CN202266430U

CN202266430U - Variable-capacity two-stage enthalpy increasing compressor and air conditioning system

Info

Publication number: CN202266430U
Application number: CN 201120411531
Authority: CN
Inventors: 邹鹏
Original assignee: Zhuhai Gree Energy Saving Environmental Protection Refrigeration Technology Research Center Co Ltd
Current assignee: Zhuhai Gree Energy Saving Environmental Protection Refrigeration Technology Research Center Co Ltd
Priority date: 2011-10-25
Filing date: 2011-10-25
Publication date: 2012-06-06
Anticipated expiration: 2021-10-25

Abstract

The utility model discloses a variable-capacity two-stage enthalpy increasing compressor. The compressor comprises a compressor body and a liquid separator, wherein the compressor body comprises an upper cylinder, a clapboard, a lower cylinder, a lower flange, a compressor exhaust pipe and an enthalpy increasing pipe; the lower cylinder is provided with a first air suction opening, a slip sheet groove, an exhaust opening and a second air suction opening which is communicated with the tail of the slip sheet groove; the liquid separator comprises a liquid separator air inlet pipe and a first liquid separator exhaust pipe; the first liquid separator exhaust pipe is communicated with the first air suction opening of the lower cylinder; the exhaust opening is communicated with an inner cavity of the upper cylinder through a bypass exhaust pipe; a valve is arranged on the bypass exhaust pipe; and the second air suction opening is selectively communicated with the liquid separator air inlet pipe and the compressor exhaust pipe. The capacity of the variable-capacity two-stage enthalpy increasing compressor can be adjusted in a single-stage or double-stage switching mode, and the compressor can be safely and reliably applied in an ultralow temperature environment with the temperature of less than -20 DEG C and has high heating capacity and a high energy efficiency ratio. Simultaneously, the utility model also discloses an air conditioning system using the compressor.

Description

A kind of varying capacity twin-stage increases enthalpy compressor and a kind of air-conditioning system

Technical field

The utility model relates to compressor, and especially a kind of varying capacity twin-stage increases the enthalpy compressor, and uses this varying capacity twin-stage to increase the air-conditioning system of enthalpy compressor.

Background technique

The energy resources of China are very limited, and ecological environmental pollution is serious day by day with destruction, and energy-conservation and ecological, environmental protective has become the serious day by day problem of China; Therefore; In recent years, country has put into effect a series of policy, has accelerated the product development work of energy-saving, emission-reducing, environment friendly; Under this big environmental background, the varying capacity technology is arisen at the historic moment.The varying capacity technology is the capacity regulating technology between constant speed machine and frequency changer, can carry out the adjusting of a constant volume according to the variation of room load, has tangible power savings advantages; Owing to there is not complicated frequency-variable controller, more common frequency changer more has superiority on cost simultaneously.Yet because the pressure of inspiration(Pi) of ultralow temperature lower compression machine is little, exhaust pressure is big, and the pressure ratio of compressor is very big, causes delivery temperature very high, and therefore, common variable conpacitance compressor can not be applied to ultra-low temperature surroundings; And; Common variable conpacitance compressor receives the restriction of structure, the various gaps that exist between the cylinder interior part, and too high pressure reduction can cause refrigerant from these clearance leakages; Thereby can form bigger leakage and frictional loss, heating performance and reliability under this bad working environments environment are all undesirable.

Summary of the invention

The utility model first technical problem to be solved is, provides a kind of varying capacity twin-stage to increase the enthalpy compressor, and it can be applied to ultra-low temperature surroundings, and heating capacity under ultralow temperature and reliability height.

The utility model second technical problem to be solved is, provides a kind of and uses above-mentioned varying capacity twin-stage to increase the air-conditioning system of enthalpy compressor.

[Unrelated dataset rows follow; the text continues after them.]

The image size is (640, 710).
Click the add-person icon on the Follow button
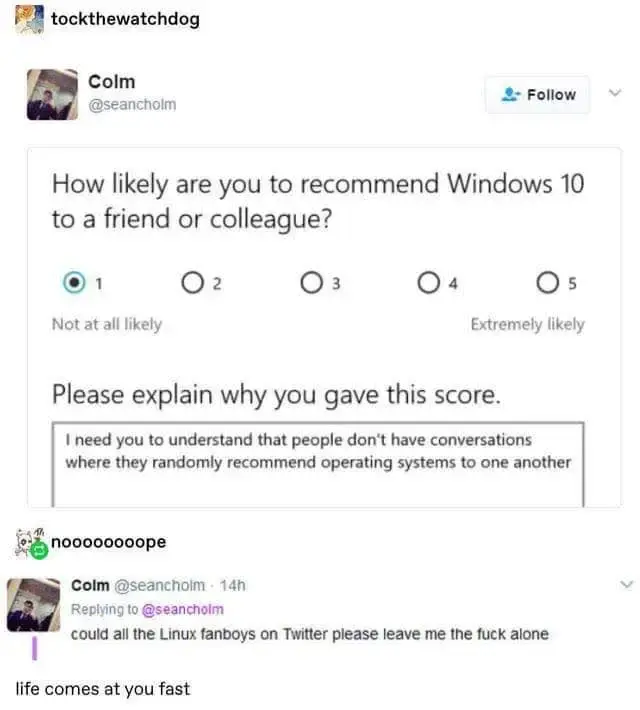(511, 94)
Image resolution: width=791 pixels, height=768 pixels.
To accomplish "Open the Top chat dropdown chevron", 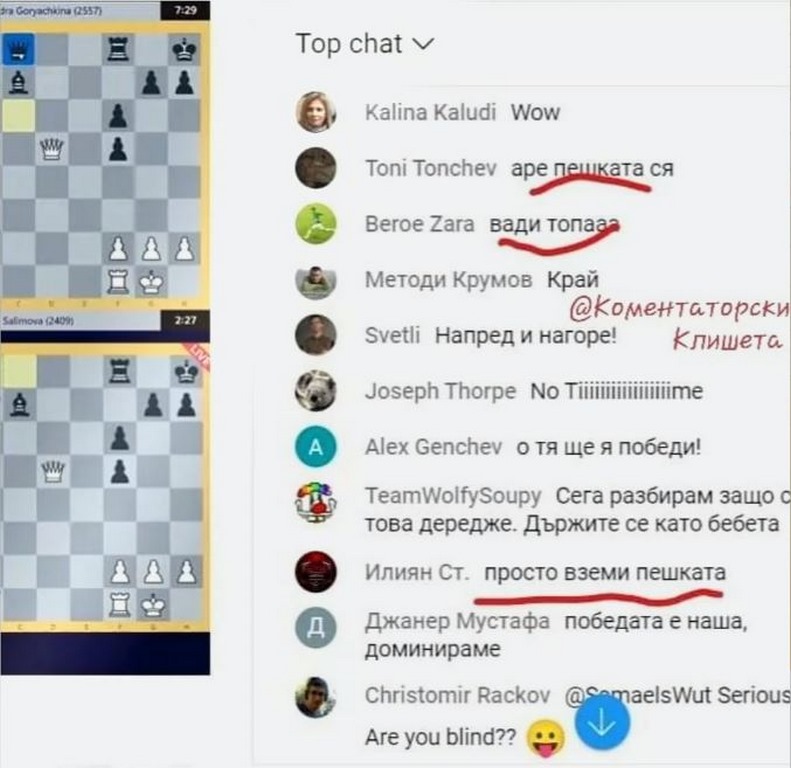I will (x=423, y=44).
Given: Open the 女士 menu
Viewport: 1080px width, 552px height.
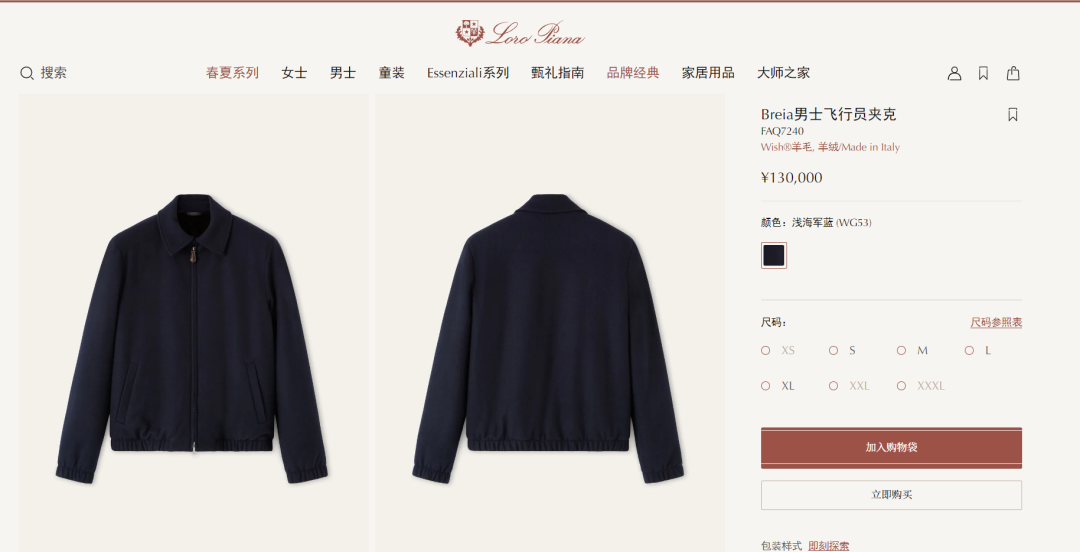Looking at the screenshot, I should point(294,73).

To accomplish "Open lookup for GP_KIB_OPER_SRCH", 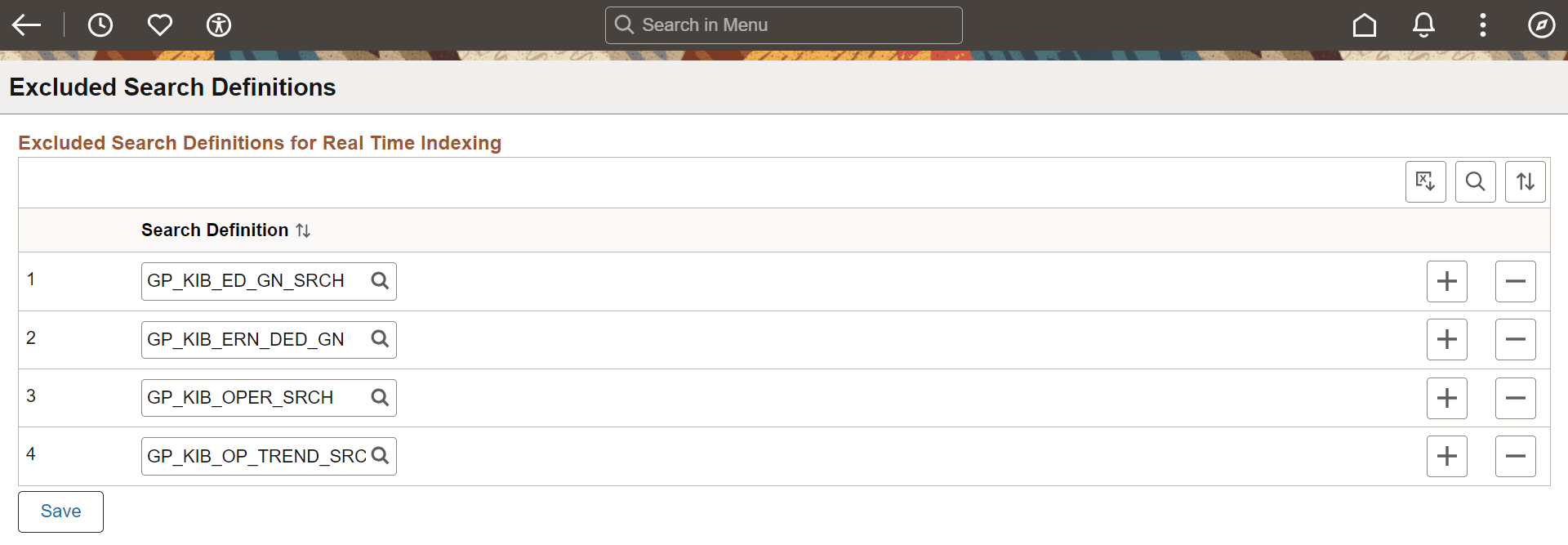I will [380, 397].
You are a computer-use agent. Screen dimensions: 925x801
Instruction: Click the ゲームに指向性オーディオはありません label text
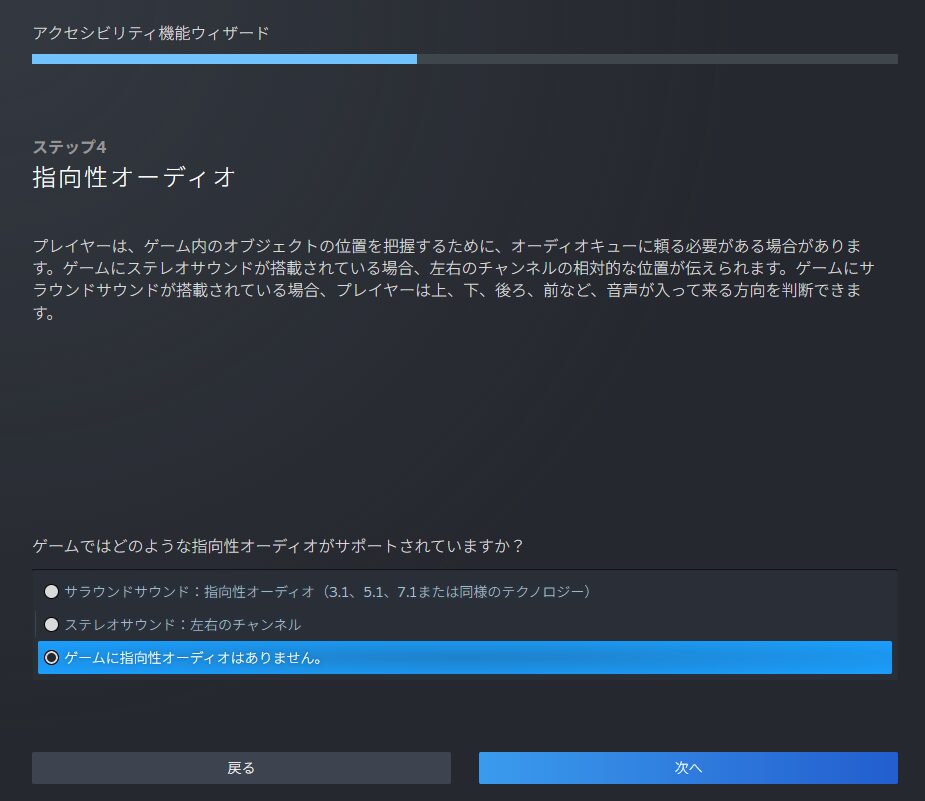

The technological scheme that above-mentioned first technical problem that solves the utility model adopts is: a kind of varying capacity twin-stage increases the enthalpy compressor; It comprises compressor body and liquor separator; Compressor body comprises upper cylinder, dividing plate, lower cylinder, lower flange, compressor exhaust pipe and increases the enthalpy pipe; Lower cylinder has first intakeport and vane slot; Vane slot is an afterbody away from an end at lower cylinder center, and liquor separator comprises the liquor separator suction tude and the first liquor separator outlet pipe, and the first liquor separator outlet pipe is communicated with first intakeport of said lower cylinder; Also be provided with relief opening that is communicated with its inner chamber and second intakeport that is communicated with said vane slot afterbody on the said lower cylinder; Said relief opening is communicated with the inner chamber of said upper cylinder through by-pass stack, and first valve is housed on by-pass stack, and said second intakeport optionally is communicated with said liquor separator suction tude and said compressor exhaust pipe through second valve.

Preferably, said second valve is a three-way valve, and three mouths of this three-way valve are communicated with through second intakeport of connecting tube with said liquor separator suction tude, said compressor exhaust pipe and said lower cylinder respectively.

Preferably, the angle between the center line of the center line of first intakeport of said lower cylinder and its second intakeport is that 30 degree are to 150 degree.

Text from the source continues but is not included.